Anatomy of a Spin: The Information-Theoretic Structure of Classical Spin Systems

TL;DR

This paper applies an information-theoretic approach to analyze the collective organization in classical spin systems, revealing how entropy decompositions relate to emergent structures and phase transitions.

Contribution

It introduces a novel entropy decomposition method for classical spin systems and demonstrates its effectiveness on various lattice models, providing new insights into their organization.

Findings

Entropy decomposition reveals emergent structures near phase transitions.

Different spin motifs influence dependencies and organization.

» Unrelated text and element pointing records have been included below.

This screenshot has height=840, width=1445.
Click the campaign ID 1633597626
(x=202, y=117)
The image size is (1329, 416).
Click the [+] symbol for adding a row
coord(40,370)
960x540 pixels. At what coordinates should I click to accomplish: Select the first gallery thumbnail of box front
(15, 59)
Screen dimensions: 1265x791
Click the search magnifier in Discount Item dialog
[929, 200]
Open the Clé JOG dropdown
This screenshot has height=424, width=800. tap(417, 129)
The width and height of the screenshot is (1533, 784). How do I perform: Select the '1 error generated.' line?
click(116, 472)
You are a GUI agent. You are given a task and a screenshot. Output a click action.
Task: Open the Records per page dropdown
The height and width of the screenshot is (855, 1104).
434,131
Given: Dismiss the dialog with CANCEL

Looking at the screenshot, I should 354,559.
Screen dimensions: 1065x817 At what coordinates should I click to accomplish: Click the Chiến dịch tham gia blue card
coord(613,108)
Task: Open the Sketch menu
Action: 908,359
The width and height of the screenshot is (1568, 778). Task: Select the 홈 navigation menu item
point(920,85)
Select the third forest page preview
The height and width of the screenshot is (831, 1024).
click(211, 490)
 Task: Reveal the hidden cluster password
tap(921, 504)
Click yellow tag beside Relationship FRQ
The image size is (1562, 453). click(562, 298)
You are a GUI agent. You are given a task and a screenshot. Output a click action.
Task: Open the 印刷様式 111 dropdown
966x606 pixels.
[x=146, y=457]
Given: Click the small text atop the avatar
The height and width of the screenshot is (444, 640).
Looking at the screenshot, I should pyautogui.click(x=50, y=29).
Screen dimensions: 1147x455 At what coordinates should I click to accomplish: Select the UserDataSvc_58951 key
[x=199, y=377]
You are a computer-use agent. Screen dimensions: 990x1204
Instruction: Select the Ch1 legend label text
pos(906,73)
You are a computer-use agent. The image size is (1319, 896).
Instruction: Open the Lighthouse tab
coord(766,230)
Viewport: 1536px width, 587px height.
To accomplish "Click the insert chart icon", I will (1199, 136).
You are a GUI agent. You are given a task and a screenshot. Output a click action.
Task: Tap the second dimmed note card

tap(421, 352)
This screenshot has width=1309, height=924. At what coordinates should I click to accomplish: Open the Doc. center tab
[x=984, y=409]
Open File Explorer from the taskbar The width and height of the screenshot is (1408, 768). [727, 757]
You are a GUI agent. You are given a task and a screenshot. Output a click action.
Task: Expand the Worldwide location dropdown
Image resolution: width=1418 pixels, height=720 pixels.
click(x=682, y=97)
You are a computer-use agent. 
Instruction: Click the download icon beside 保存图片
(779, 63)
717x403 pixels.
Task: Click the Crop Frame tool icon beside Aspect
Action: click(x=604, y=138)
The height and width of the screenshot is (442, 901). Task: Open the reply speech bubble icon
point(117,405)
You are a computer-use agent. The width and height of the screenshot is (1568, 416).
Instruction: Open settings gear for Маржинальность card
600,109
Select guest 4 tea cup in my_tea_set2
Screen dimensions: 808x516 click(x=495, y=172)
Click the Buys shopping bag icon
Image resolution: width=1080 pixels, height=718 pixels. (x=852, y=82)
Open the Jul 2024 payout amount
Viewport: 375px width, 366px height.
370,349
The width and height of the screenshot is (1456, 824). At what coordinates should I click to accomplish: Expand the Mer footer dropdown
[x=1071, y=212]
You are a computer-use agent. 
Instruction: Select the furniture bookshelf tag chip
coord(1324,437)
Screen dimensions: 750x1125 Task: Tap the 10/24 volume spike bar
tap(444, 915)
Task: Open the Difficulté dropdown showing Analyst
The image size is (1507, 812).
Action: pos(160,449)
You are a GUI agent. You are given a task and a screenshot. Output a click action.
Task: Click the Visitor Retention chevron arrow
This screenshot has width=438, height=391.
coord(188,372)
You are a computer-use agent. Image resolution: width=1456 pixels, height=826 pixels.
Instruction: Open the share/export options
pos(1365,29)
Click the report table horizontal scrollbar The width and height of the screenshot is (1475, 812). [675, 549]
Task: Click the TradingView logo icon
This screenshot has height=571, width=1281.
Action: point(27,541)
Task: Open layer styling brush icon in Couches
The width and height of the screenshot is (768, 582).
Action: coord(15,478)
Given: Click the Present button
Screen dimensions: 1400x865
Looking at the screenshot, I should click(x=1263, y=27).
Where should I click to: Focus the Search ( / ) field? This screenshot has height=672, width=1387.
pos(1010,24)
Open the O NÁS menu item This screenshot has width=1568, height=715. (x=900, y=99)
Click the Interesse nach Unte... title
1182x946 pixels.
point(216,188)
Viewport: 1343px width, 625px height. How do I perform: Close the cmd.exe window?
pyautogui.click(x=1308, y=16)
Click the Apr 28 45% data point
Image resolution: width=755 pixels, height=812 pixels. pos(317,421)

Method generalizes across lattice types and models.

Abstract

Collective organization in matter plays a significant role in its expressed physical properties. Typically, it is detected via an order parameter, appropriately defined for each given system's observed emergent patterns. Recent developments in information theory, however, suggest quantifying collective organization in a system- and phenomenon-agnostic way: decompose the system's thermodynamic entropy density into a localized entropy, that solely contained in the dynamics at a single location, and a bound entropy, that stored in space as domains, clusters, excitations, or other emergent structures. We compute this decomposition and related quantities explicitly for the nearest-neighbor Ising model on the 1D chain, the Bethe lattice with coordination number k=3, and the 2D square lattice, illustrating its generality and the functional insights it gives near and away from phase transitions. In particular, we consider the roles that different spin motifs play (in cluster bulk, cluster edges, and the like) and how these affect the dependencies between spins.